§ **Source text**:

______________________________

Sorrows of Young Werther Read in 2018, it's about unrequited love. If I was a historical period, I would claim late enlightenment to early industrialization/romantic era. This is very much like postrat, right? Alternative (unranked) choice would be the turn of the 20th century to early cybernetics. This is also like, disillusionment ages. Another... choice would be 1990s - the present for computer engineering ingenuity!
All Will Be Well, Yiyun Li. I could not make a romance out of Lily’s story. Could anyone cry for 3 days and 3 nights? What right did I have to tell the boy to express his heartbreak more poetically... So many tears, sorrow only dessicated me, tears came to an end, dessication persisted.
Zombie by Joyce Carol Oates I listened to the fantastic reading by Akhil Sharma. There are some people who think in terms of ethics, which I do not relate to, ingested in small amounts this is interesting.
Confessions of a Shinagawa Monkey Ultimate love, ultimate loneliness.
Puella Magi Madoka Magica Trolley problems as anime. One perspective: Attempting to understand human values from a purely statistical point of view, presenting obviously wrong scenarios and scrutinizing what exactly is wrong For all the happiness you wish somebody they could be granted with equal misery. Came across this because I was on lesswrong.

______________________________

§ **Data segment**:
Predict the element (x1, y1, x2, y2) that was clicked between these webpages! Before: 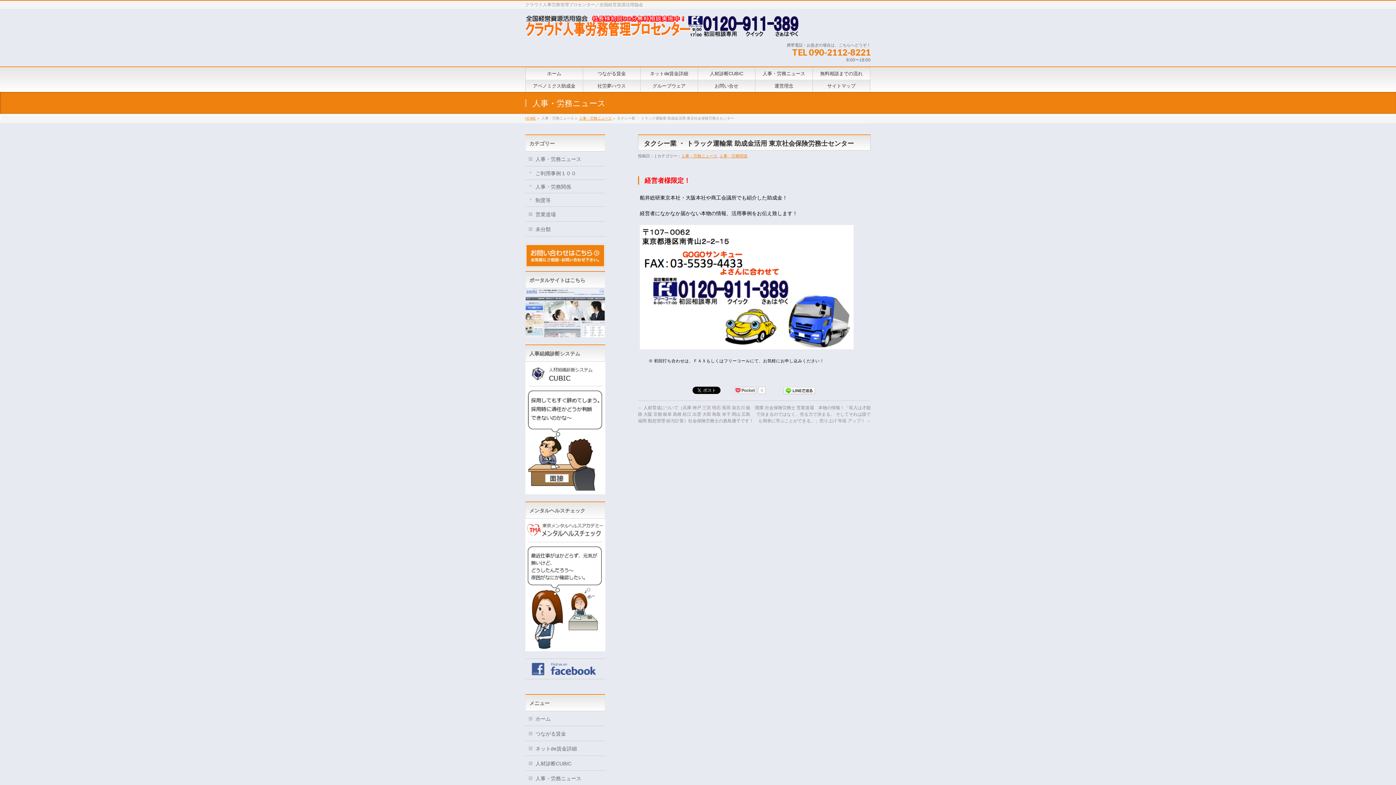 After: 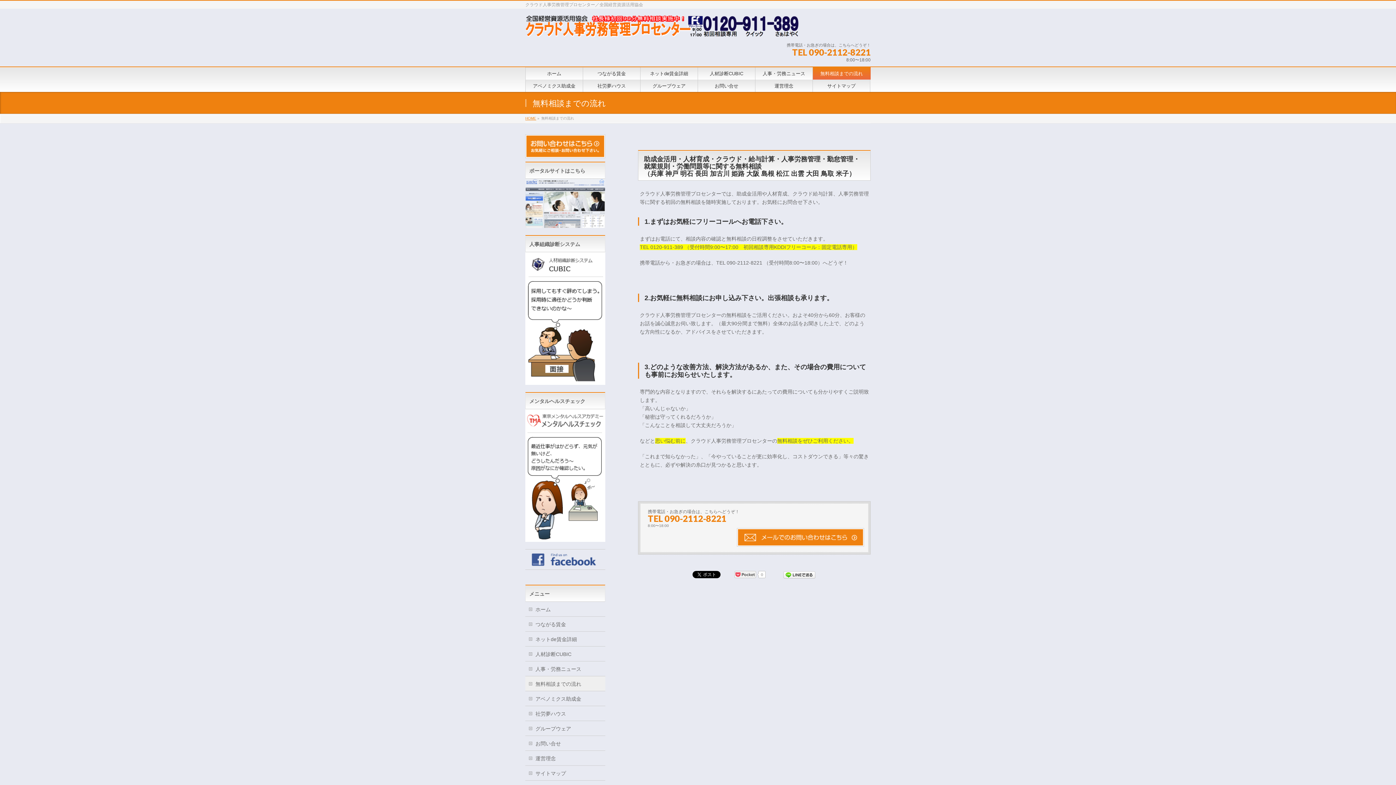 Action: bbox: (813, 67, 870, 79) label: 無料相談までの流れ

______________________________

§ **Challenges**:
[a] Print the part of the reading notes that opens with the words containing "All Will Be" and closes with "this is interesting.".
[b] Condense the paragraph of the reading notes that begins "Sorrows of Young Werther Read in 2018" into a short bulleted list that keeps its main facts.

§ **Task responses**:
[a]
All Will Be Well, Yiyun Li. I could not make a romance out of Lily’s story. Could anyone cry for 3 days and 3 nights? What right did I have to tell the boy to express his heartbreak more poetically... So many tears, sorrow only dessicated me, tears came to an end, dessication persisted.
Zombie by Joyce Carol Oates I listened to the fantastic reading by Akhil Sharma. There are some people who think in terms of ethics, which I do not relate to, ingested in small amounts this is interesting.

[b]
- Sorrows of Young Werther: read in 2018, about unrequited love.
- Historical period claimed: late enlightenment to early industrialization/romantic era, compared to postrat.
- Alternative (unranked) choice: turn of the 20th century to early cybernetics, also like disillusionment ages.
- Another choice: 1990s to the present, for computer engineering ingenuity.